Once the data has been properly prepared, the analyses can be done relatively quickly and easily. The vignettes provided on the wiki and the functions in the data sgp package help to guide users through this process.
Data sgp is software that allows users to run analyses of student growth percentiles and student growth projections using large scale, longitudinal education assessment data. The analyses rely on quantile regression techniques to estimate the conditional density for each student and then use those matrices to calculate projected/achievement level trajectories.

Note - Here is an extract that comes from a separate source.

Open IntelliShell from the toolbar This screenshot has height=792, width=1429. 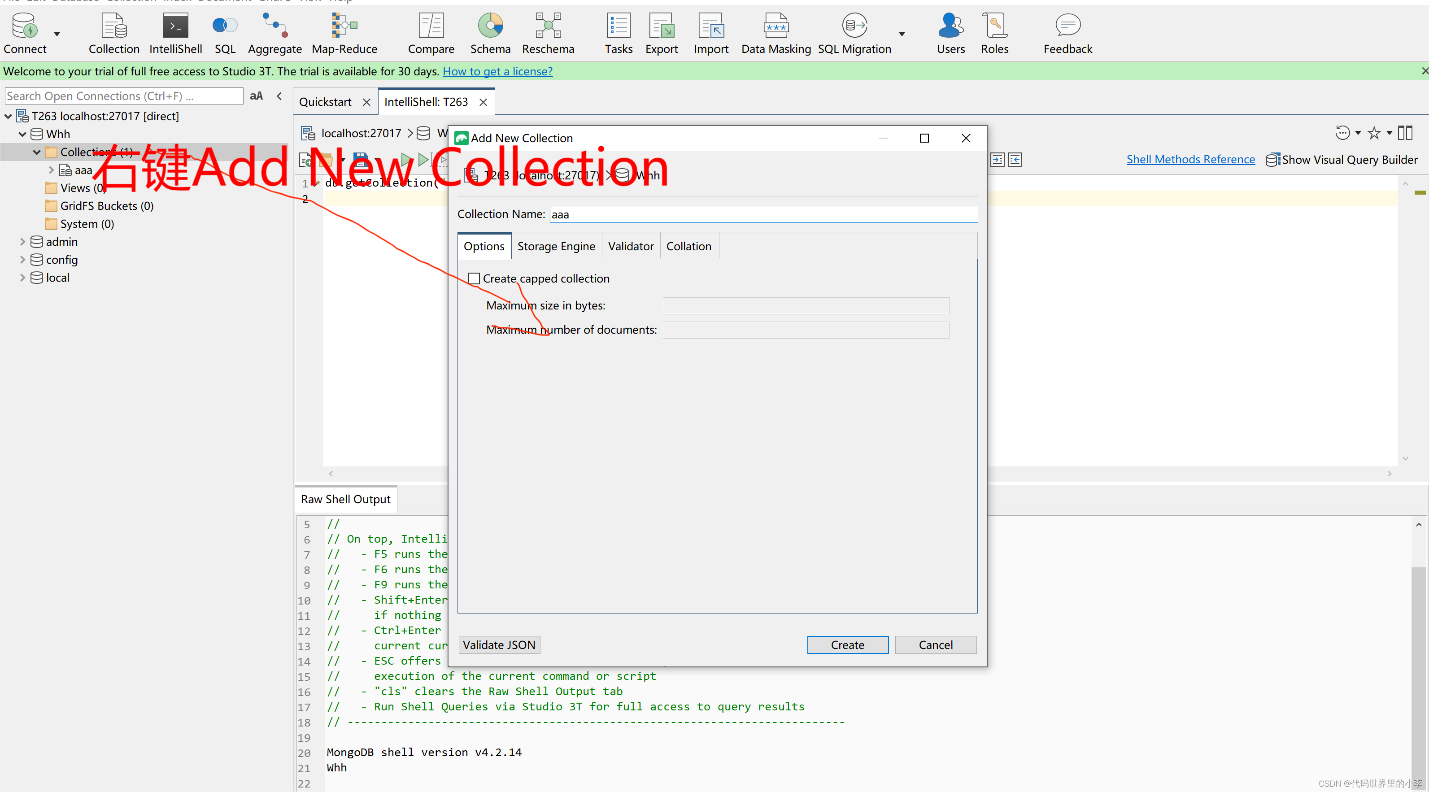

A number of different algorithms are available to perform these calculations. The most commonly used is a Gaussian Process Regression model, which uses the inversion of the covariance matrix K to estimate the probability distribution. However, this approach is computationally expensive (O(N3) in time and O(N2) in memory for N samples) and it is impractical to apply to large datasets.
Instead, approximation methods such as sparse GP and variational inference have been developed to improve the efficiency of these models. These approaches reduce the number of model parameters and thereby increase its speed and reduce its memory cost.

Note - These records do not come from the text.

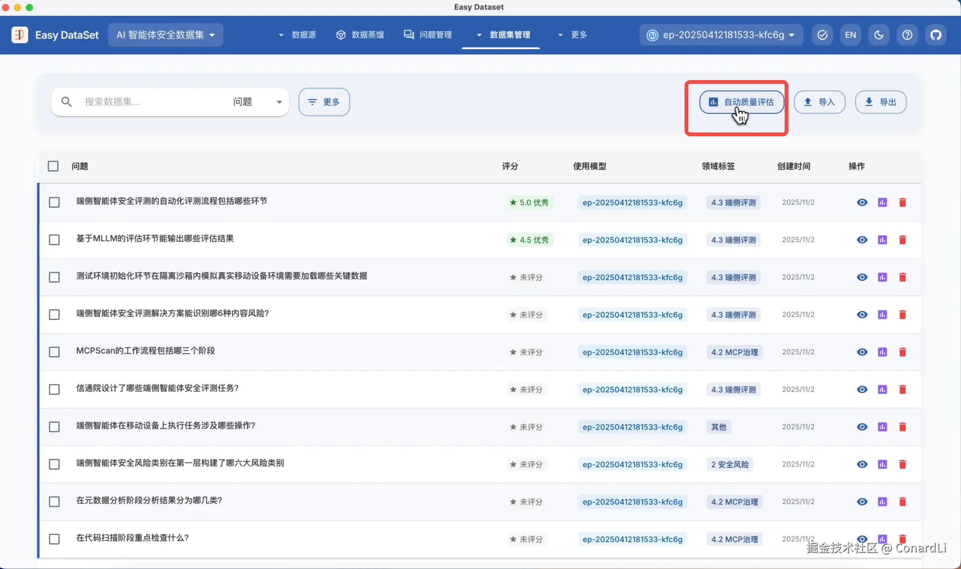This screenshot has width=961, height=569.
Task: Evaluate quality of 基于MLLM row chart icon
Action: pos(882,240)
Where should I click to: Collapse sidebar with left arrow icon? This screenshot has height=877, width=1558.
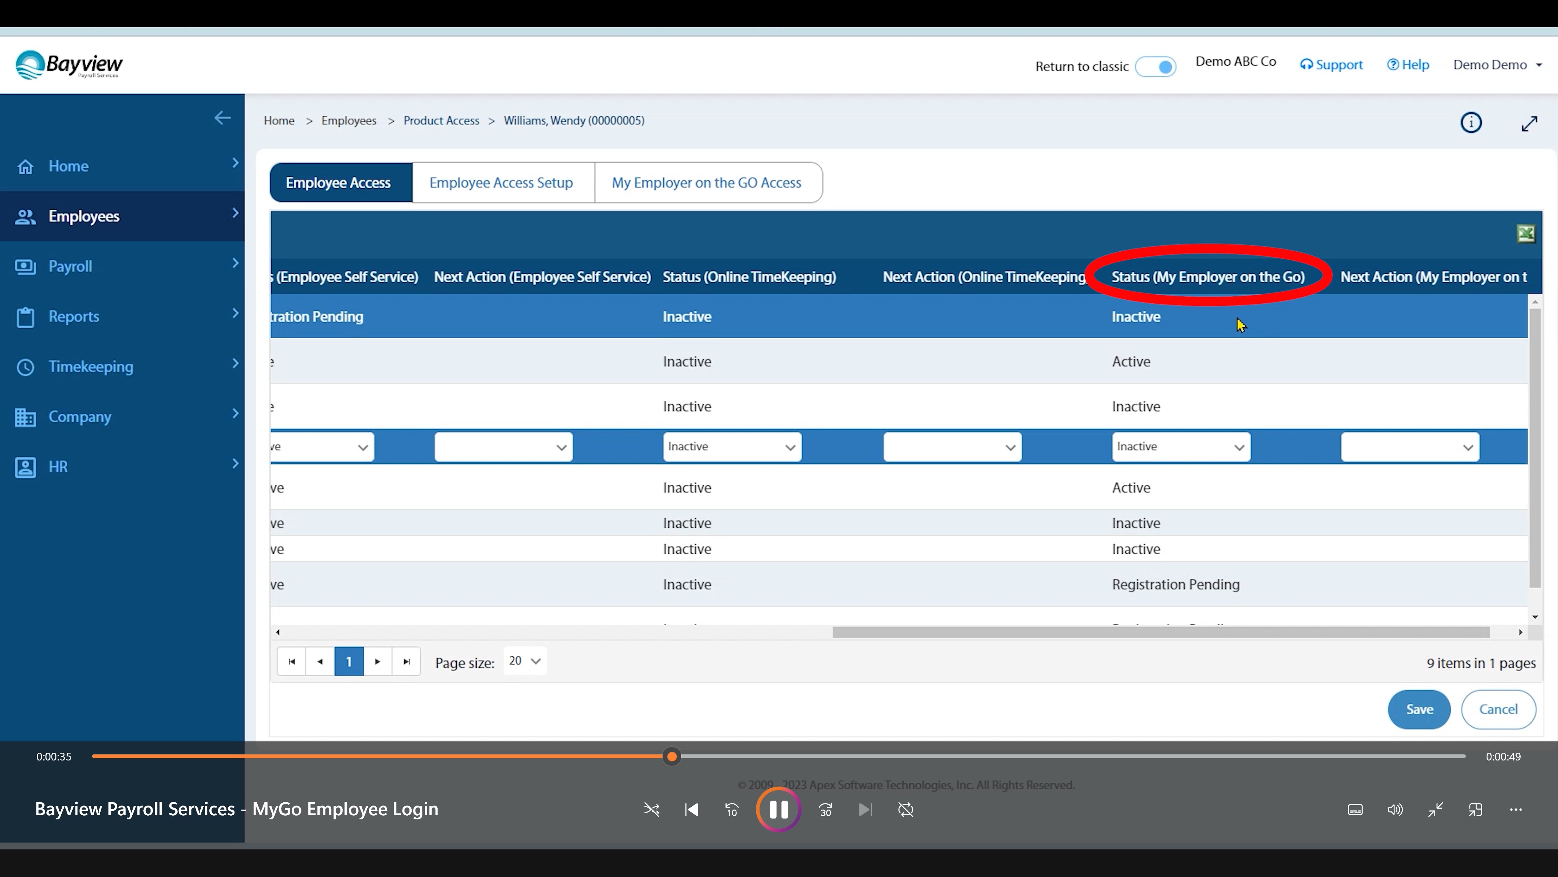(223, 118)
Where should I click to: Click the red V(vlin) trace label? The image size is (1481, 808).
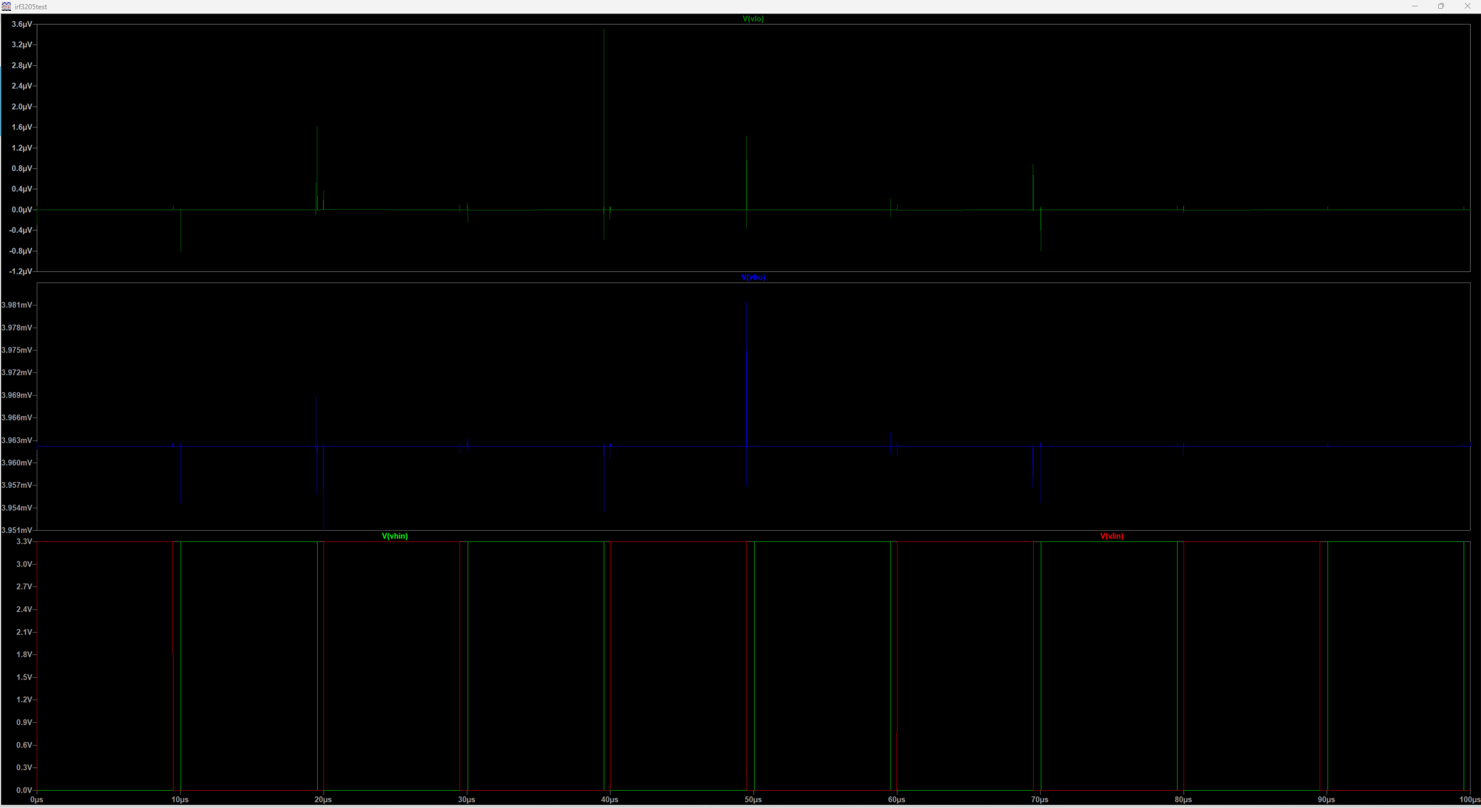(1111, 536)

Another important factor in the performance of SGP analyses is the availability of data to train the models. While the research consortia and full community databases aggregate data from many different sources, they are not designed to be able to accommodate all of the data that could potentially be available in an operational setting. In addition, the models that are created to answer specific scientific questions will not always be fully compatible with larger community databases.
As a result, it is important for school districts to ensure that they have the necessary hardware and software to run SGP analyses. The SGP package is designed to work with the open source program R. This program is available for Windows, Mac and Linux and can be downloaded from CRAN. SGP requires a version of R that supports the latest round of releases of the software.
In most cases, a district will want to use the SGP packages with the sgptData_LONG data set. This data set contains 8 windows (3 windows per year) of assessment data in long format for 3 content areas. This data set contains the variables VALID_CASE, CONTENT_AREA, YEAR and ID (required if creating individual level student aggregates by the summarySGP function) along with the demographic/student categorization variables CLASS, SCALE_SCORE and GRADE.
It is also recommended that the sgptData_WIDE data set be used for most other analyses, since it contains a subset of the same variables as the sgptData_LONG file but without the additional demographic and student categorization variables. These variables are required if the user wants to create Student Growth Plots, which utilize student aggregates calculated by the summarizeSGP function.